Às vezes, algum amigo hétero suspira: "não sei mais como me comportar, o que é apropriado, o que não é, porque agora tudo é abuso". Ora, respeito não é física quântica. Não é possível que seja tão difícil manter um relacionamento com uma mulher, seja sério ou casual, um casamento ou somente um one-night-stand, e ser um homem mais ou menos legal, agir de modo mais ou menos digno, na medida das possibilidades emocionais de cada pessoa. Esse sentimento também encontra eco em mulheres, vide a infame carta que cem mulheres francesas escreveram em resposta ao #MeToo, em janeiro de 2018.
A vilanização de Amber Heard serve como uma catarse para aqueles que achavam que o mundo era mais simples antigamente, quando o pessoal não era político. Antes, uma jovem atriz no início da carreira seria considerada sortuda ao atrair a atenção de um ícone de Hollywood. Afinal, é praticamente um conto de fadas. Hoje, levamos em consideração que tamanha disparidade de poder pode tornar um relacionamento um inferno. O sonho deu lugar para a realidade. O que era considerado romantismo vinte anos atrás virou alerta de perigo – a ressignificação do enredo de muitas comédias românticas é um bom exemplo.
O ano de 2022 ainda nem chegou na metade e essa já é a segunda polémica em escala mundial que foge às proporções devidas. Em março, Will Smith subiu ao palco para dar um estalo em Chris Rock durante a apresentação dos Óscares.
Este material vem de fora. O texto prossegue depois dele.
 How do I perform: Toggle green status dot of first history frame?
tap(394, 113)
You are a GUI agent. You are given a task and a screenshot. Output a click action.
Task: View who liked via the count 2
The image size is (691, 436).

Era uma reação à piada infeliz que o comediante acabara de fazer, ridicularizando a cabeça rapada da sua mulher, Jada Pickett-Smith. Embora seja errado recorrer à violência física, a resposta foi desproporcional: Will Smith foi banido de participar da cerimónia do Oscar por 10 anos. O estalo foi considerado por muitos o momento mais vergonhoso da história da premiação – ou seja, pior que a segregação de Hattie McDaniel nos Óscares de 1939 ou a agressão de John Wayne à ativista indígena Sacheen Littlefeather nos Óscares de 1972. Will Smith não teve direito ao arco de redenção que seus colegas brancos tiveram por motivos bem mais graves. Isso mostra que mulheres, negros e demais minorias só são aceites se forem perfeitas.